Robust Test-Time Adaptation for Visual and Multimodal Learning under Distribution Shifts

Status
In work
Student
Jixiang Lei
Mentors
Research Areas

In real-world applications of deep learning, distributional shifts between training and test data can significantly degrade model performance—particularly in tasks such as image classification, semantic segmentation, and multimodal perception.
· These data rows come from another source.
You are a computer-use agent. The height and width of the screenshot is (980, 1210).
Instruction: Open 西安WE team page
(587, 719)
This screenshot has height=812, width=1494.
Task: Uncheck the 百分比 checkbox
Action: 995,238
This doctoral thesis explores robust Test-Time Adaptation (TTA) strategies designed to dynamically adapt models during inference, without access to source data or labels.

The research focuses on three main directions:

  1. model-based adaptation, involving lightweight fine-tuning or normalization techniques;
  2. prompt injection for transformer-based vision and multimodal models to guide behavior without altering core parameters;
  3. tailored objective design, leveraging self-supervised or uncertainty-aware losses such as entropy minimization and confidence filtering.

These methods will be evaluated under various domain shift scenarios, such as sensor noise, weather variation, and modality gaps, using synthetic and real-world benchmarks. The overarching goal is to develop principled and scalable TTA methods that enhance the robustness, reliability, and adaptability of AI systems deployed in safety-critical and dynamic environments.